On Mon, 10 Jul 2017, Lennart Poettering wrote:
On Thu, 06.07.17 09:36, Michael Chapman (m...@very.puzzling.org) wrote:
User=0day fails a syntactic validation, not a semantic validation. systemd
never even checks to see whether the user exists when the unit is loaded.
And nor should it! The user must be allowed to not exist at unit-load time.
Contrary to some of the comments in this thread, there is no point in
systemd's operation where it goes "oh look, that user actually exists but
I'm going to pretend it doesn't".
Well, that's where we disagree: POSIX allows you to create a user
named "1000" that maps to a UID "1001". I find it very hard to swallow
that people actually defend that as a good concept, and claim that
systemd was negatively impacting security here by refusing this and
other ambiguous mappings.
I do think that User=1000 should always be treated as a UID, regardless of
whether there's a "1000" username on the system or not.
We need to validate the input we get, that's security 101. And POSIX
is *not* a good standard to strictly follow here and use for
validating user names, because it's *very* underdefined:
- It permits fully numeric names
- It makes no size restrictions (strictly reading the spec even permits
zero-length usernames!)

Information provided >>
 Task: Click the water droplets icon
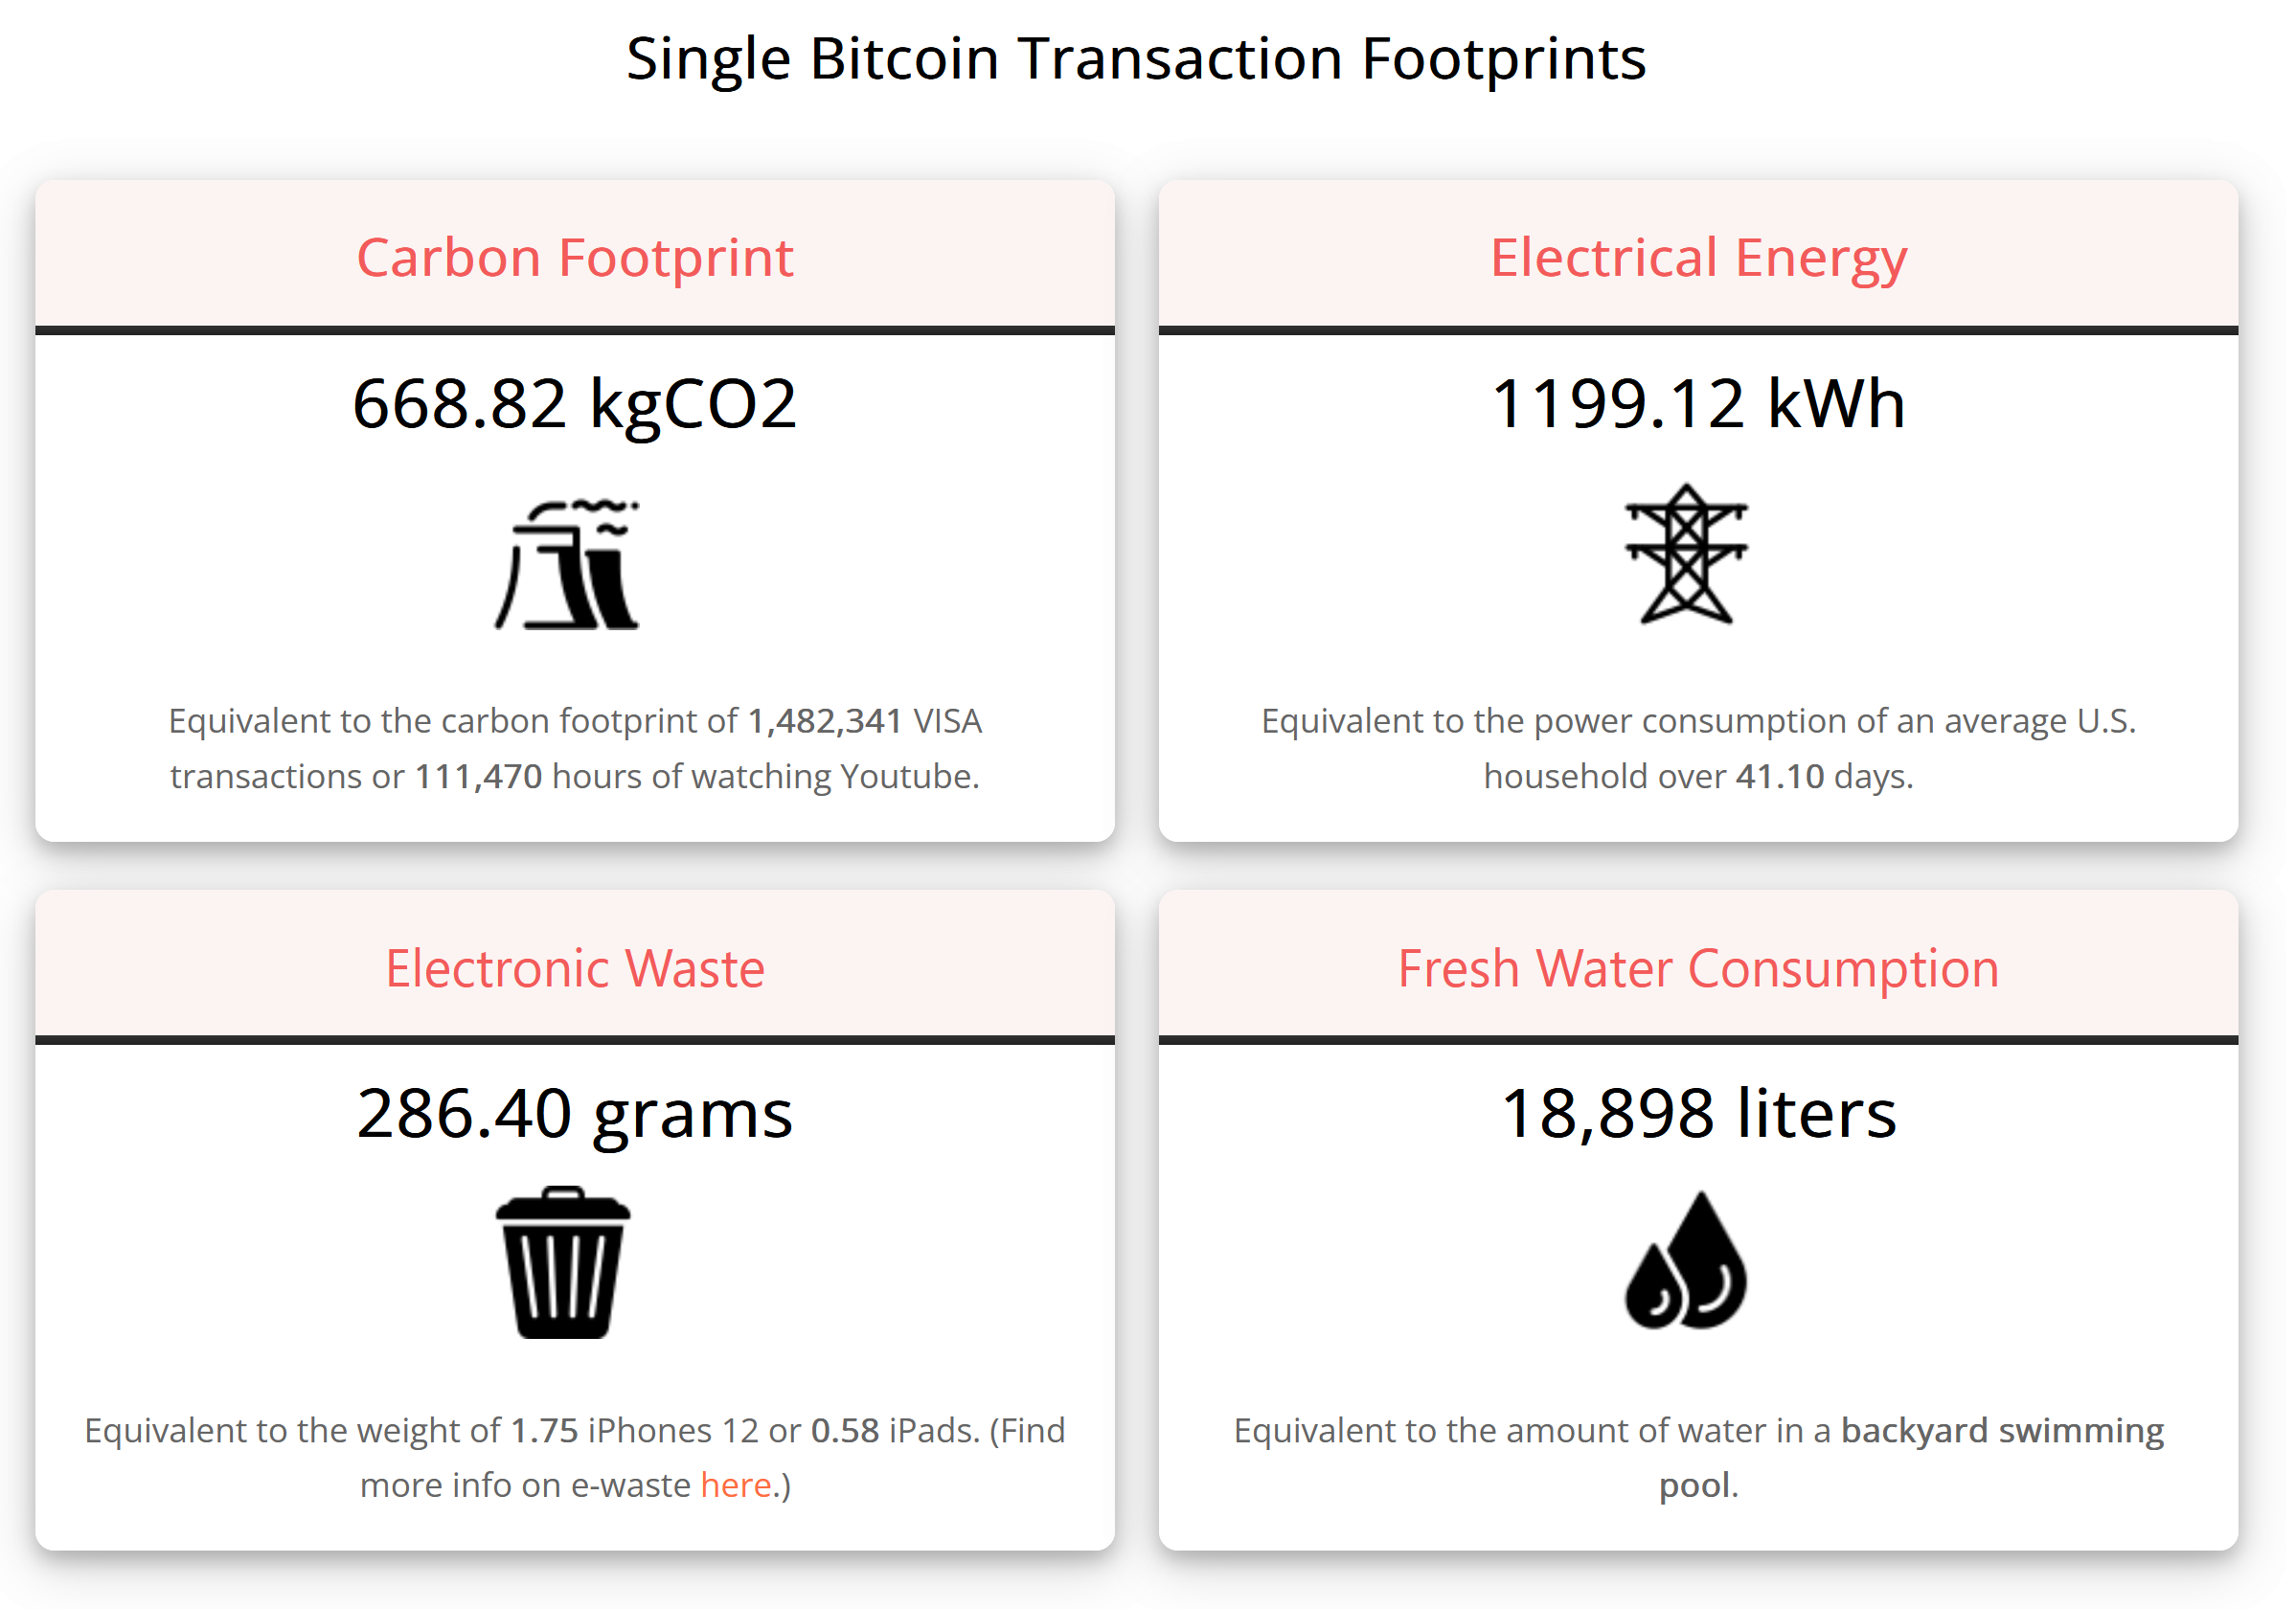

Brief A >>
Please transcribe the systemd email thread starting with "I do think that" and going on through "zero-length usernames!)".
Brief B >>
Write the next part of the systemd email thread, picking up after its last line.

Task output A >>
I do think that User=1000 should always be treated as a UID, regardless of
whether there's a "1000" username on the system or not.
We need to validate the input we get, that's security 101. And POSIX
is *not* a good standard to strictly follow here and use for
validating user names, because it's *very* underdefined:
- It permits fully numeric names
- It makes no size restrictions (strictly reading the spec even permits
zero-length usernames!)

Task output B >>
- It permits dots, which is conflicting with traditional chown syntax
- It permits dots at the beginning of usernames (which is dangerous
security-wise as this permits users to hide home directories)
- It permits naming users "-", which is often used as special "does
not apply" like value
Now, because this is so weakly defined, we hence do not follow POSIX
rules, but filter out more that might be dangerous. Specifically:
1. We do not permit empty usernames
2. We don't permit the first character to be numeric
(This also filters out fully numeric user names)
3. We do not permit dots in usernames, neither at the beginning nor in
the middle.
4. We do not permit "-" at the beginning of usernames (something which
POSIX explicitly suggests, btw)
5. We require that the user name fits in the utmp user name field, so
that we can always log properly about it.
I think 1, 4 and 5 are good things.
For 2 and 3, however, I'm not so sure.
Note that this isn't even as strict as other systems go. For example,
we do permit uppercase characters, and we do permit underscores.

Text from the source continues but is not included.